New dependency: Orc

arun.raghavan@xxxxxxxxxxxxxxx (Arun Raghavan) · Thu, 28 Oct 2010 01:47:11 +0100

On Wed, 2010-10-27 at 15:14 -0500, pl bossart wrote:
> > I've been doing some work optimising the software volume scaling code,
> > and along with my previous changes to decrease the maximum volume to
> > 2^31-1, there seems to be a pretty good performance increase (almost 2x
> > on my Core2 processor).
> 
> Are you saying you have a 2x performance gain over sse assembly? That
> would most likely mean we need to fix the assembly for x86 and have an
> even better performance than with orc and its intermediate step of
> SIMD code generation...

That is what I got even when I replaced the 32x16-bit volume
multiplication code with the same logic that I'm using in Orc. I don't
claim to be any good with SSE/MMX-fu, so it's likely we can do better
with hand-rolled code in most cases.

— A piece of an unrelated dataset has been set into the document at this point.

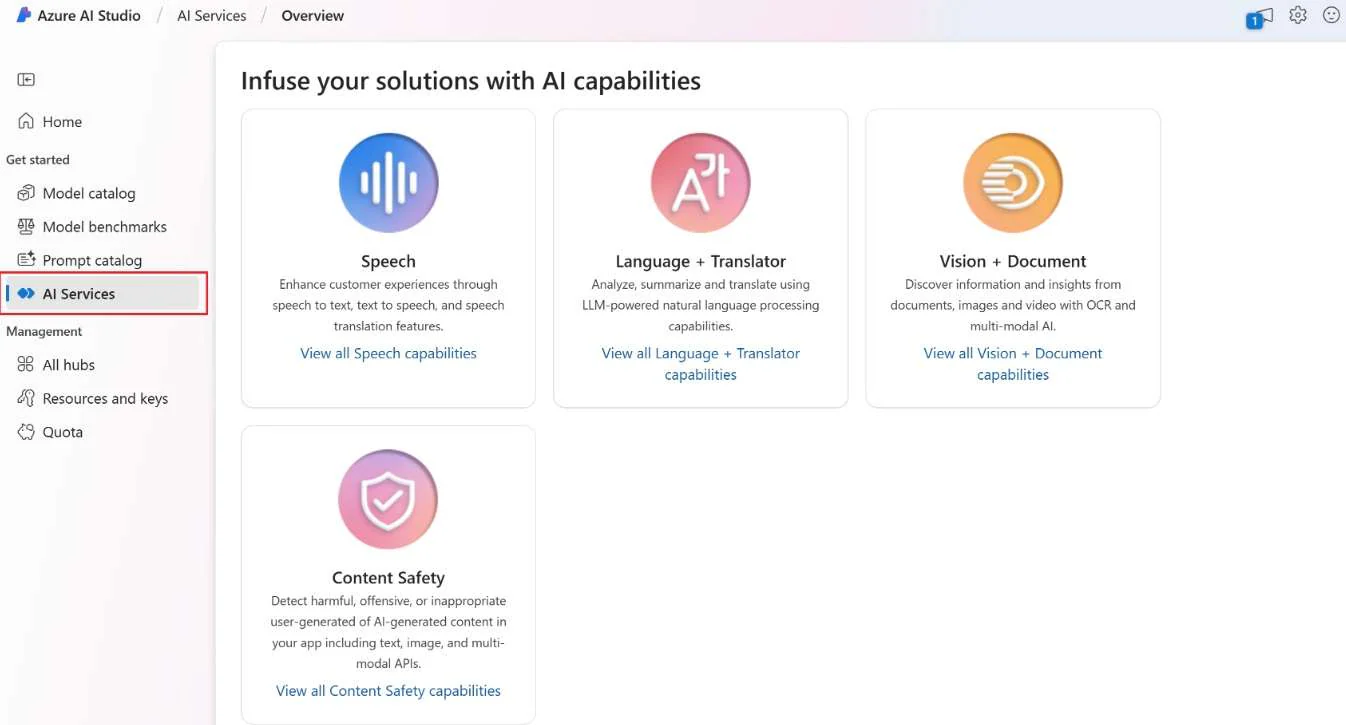Open Model benchmarks from the sidebar
This screenshot has width=1346, height=725.
click(104, 227)
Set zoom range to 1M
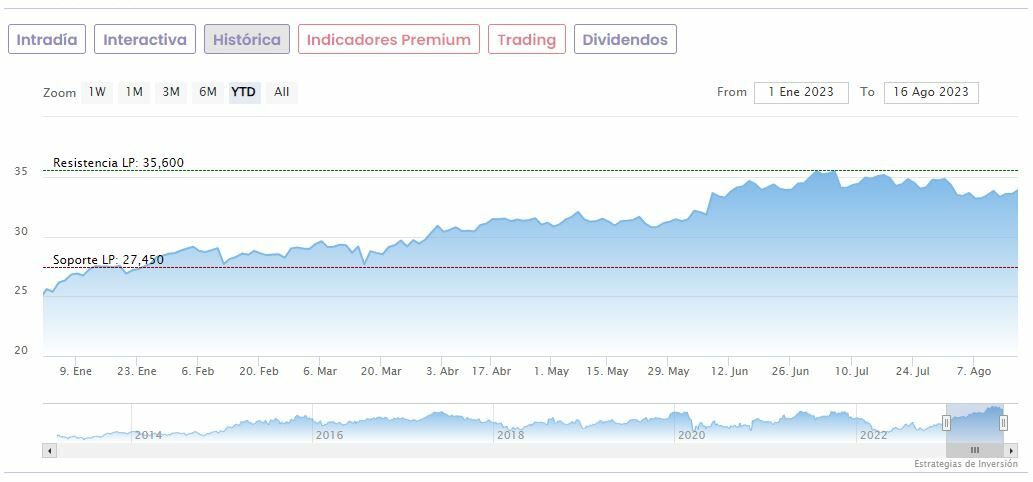Screen dimensions: 1033x482 [134, 92]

The SIMD code-generation happens on
the first call (and when Orc supports it, will only happen at init
time), so that should relly not be a concern.

Howeve, IMO, it makes sense to switch if the performance gain of the
hand-rolled code isn't very significant (because the Orc code really is
far more maintainable), and with time Orc should be able to do a better
job of worrying about minor differences between the various x86/x86_64
architectures, instruction scheduling differences, etc.

-- Arun